Because, you see, if you take a bird’s eye view of what we are in the middle of, we seem desperate to finish each other’s sandwiches.
But why do we do this to ourselves? In doing what we are doing, what are we really doing?
I found the best clue to this question in my wise friend Sameer’s writings. Some of you might remember Sameer with whom I had a powerful conversation many moons ago: A Study of Agriculture As If Climate Change Mattered.
In a recent post, Sameer writes,
“All species interact with the planet in a gazillion ways. Obviously.
Except that us humans, over millennia, have created layers of physical and conceptual/mythical abstractions atop the planet. Today we’re at a juncture where we interact only with these layers, by and large, and hardly with the planet.”
But why do we build these conceptual and mythical abstraction layers?
He further writes,
“Starting with food, and then onto other needs, we have tried reducing the huge complexity of the planet to a few functions and variables that we are now comfortable with, and try making predictable. This happens at the cost of most other variables and functions — our lack of knowledge, empathy or concern around them. We definitely do not consider or understand the trade-offs involved in ignoring and even destroying those inadvertently as we chase the few we care about, through the lens of our abstractions.”
Take the variable called “Maximizing Farmer’s Incomes”. It’s the most popular variable in this part of the world where I am writing this from.
What happens when you attempt to design food and agriculture systems based on this simple maximizer variable?

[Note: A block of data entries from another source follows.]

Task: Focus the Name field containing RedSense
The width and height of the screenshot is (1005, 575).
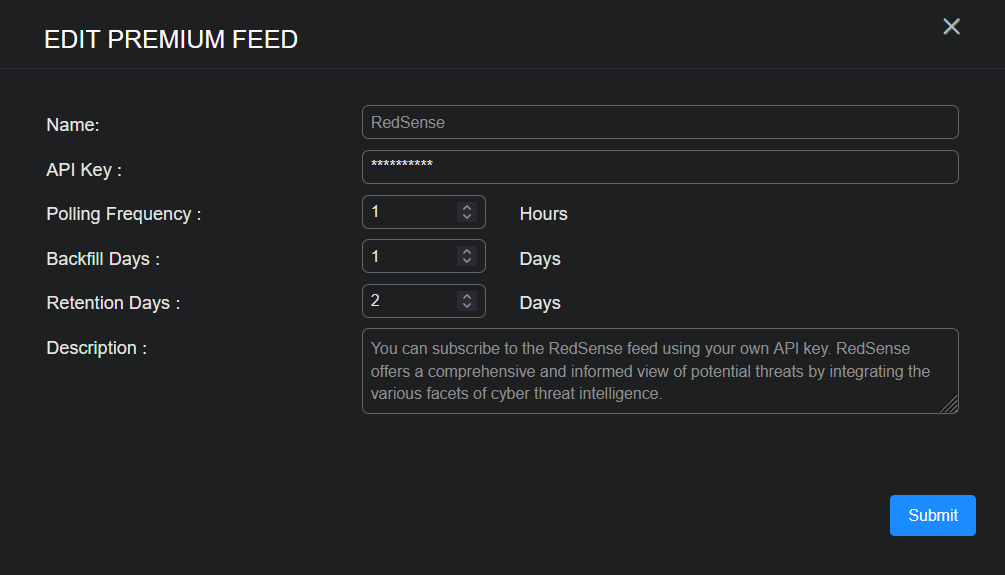Action: pos(660,122)
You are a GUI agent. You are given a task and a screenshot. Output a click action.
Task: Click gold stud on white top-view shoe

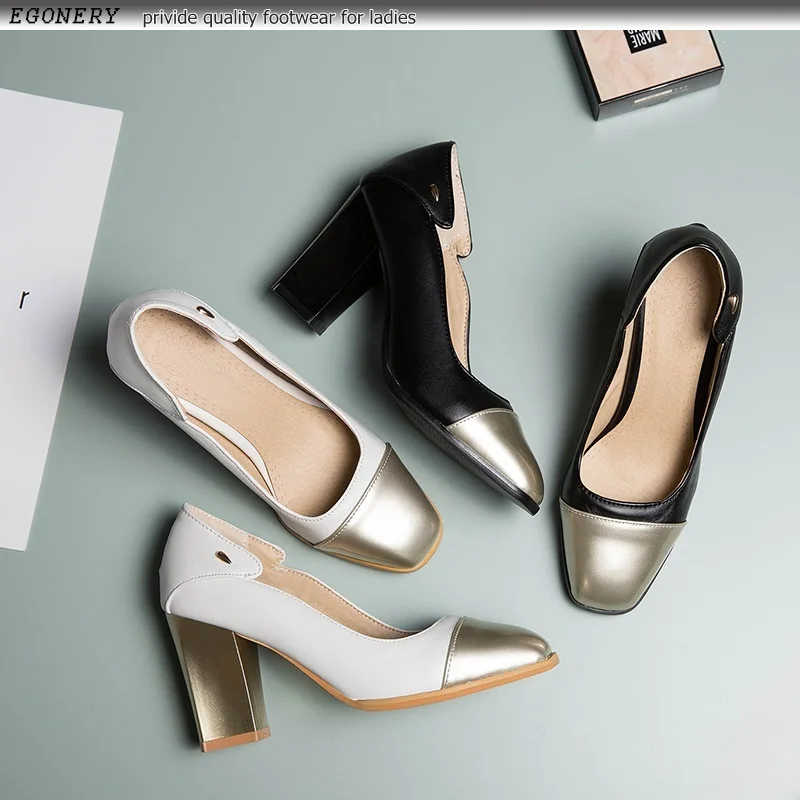[207, 311]

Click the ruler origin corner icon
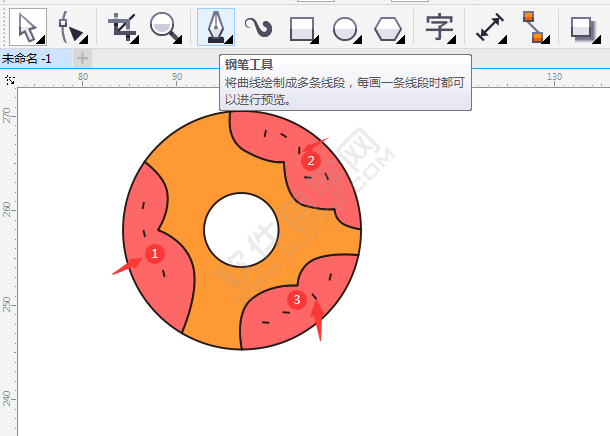[x=9, y=79]
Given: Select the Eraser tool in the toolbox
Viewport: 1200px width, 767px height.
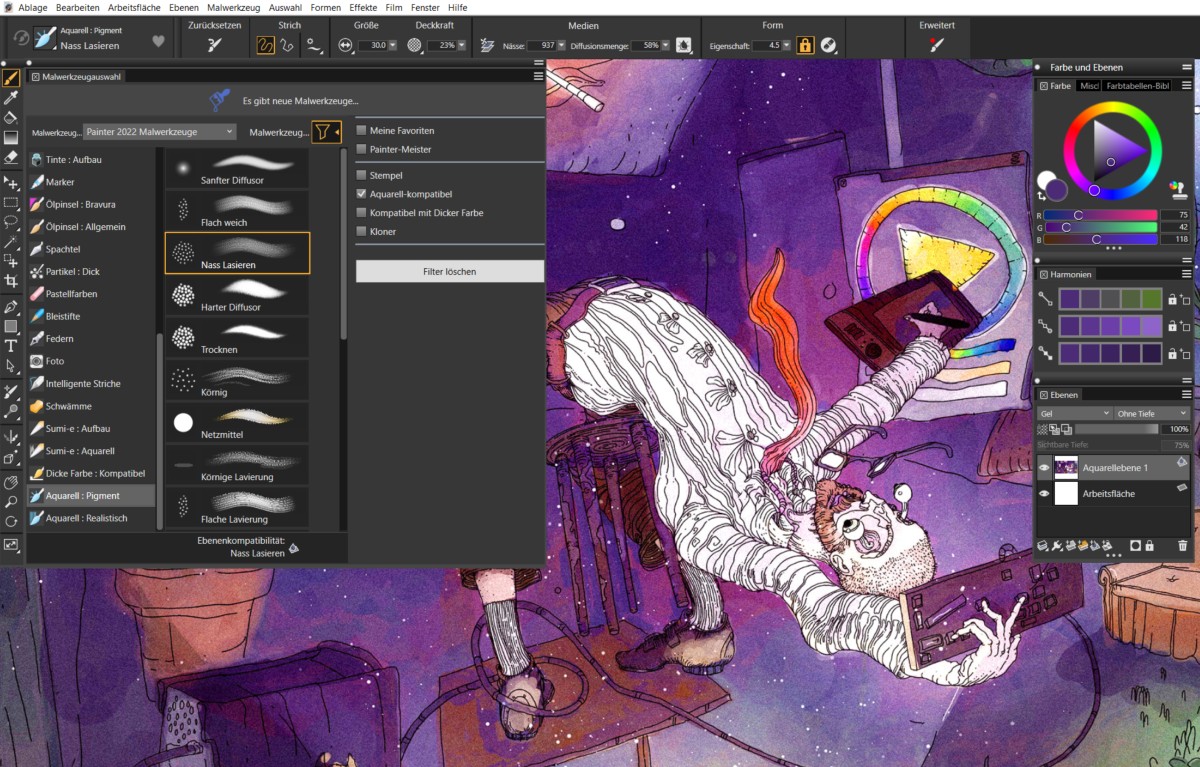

When you are increasing farmers’ incomes, you perhaps help them earn through market linkages which help cope with climate change extremes. As the experiences in Wet March testify to us in India, we will see increasingly dramatic derangement of weather patterns over the next few years.
If you think further, the extent to which you can maximize this variable called “increasing farmer’s incomes” depends on the local ecosystem and natural capital that define the ecological area the farmer is enmeshed in. Mind you, in today’s political climate, “doubling farmer’s incomes” variables have been designed for political boundaries, not ecological boundaries.
Any changes and stresses to these natural ecosystems affect the adaptive capacity of farmers - the ability of the farmers to adapt to the impact of changing climate. This is dual causality at play: How farmers treat ecosystems and how the ecosystem affects farmers.
If you zoom in to understand the causal relationships at play, it looks something like this. (I have adapted and paraphrased this from Desta Global’s Climate Adjacency Report, which I strongly recommend to look into these causal relationships deeper)
Emissions cause changes in local meteorology and microclimates. This causality is difficult to grapple with, as there is a time delay between cause and effect - denoted in double lines over the arrow.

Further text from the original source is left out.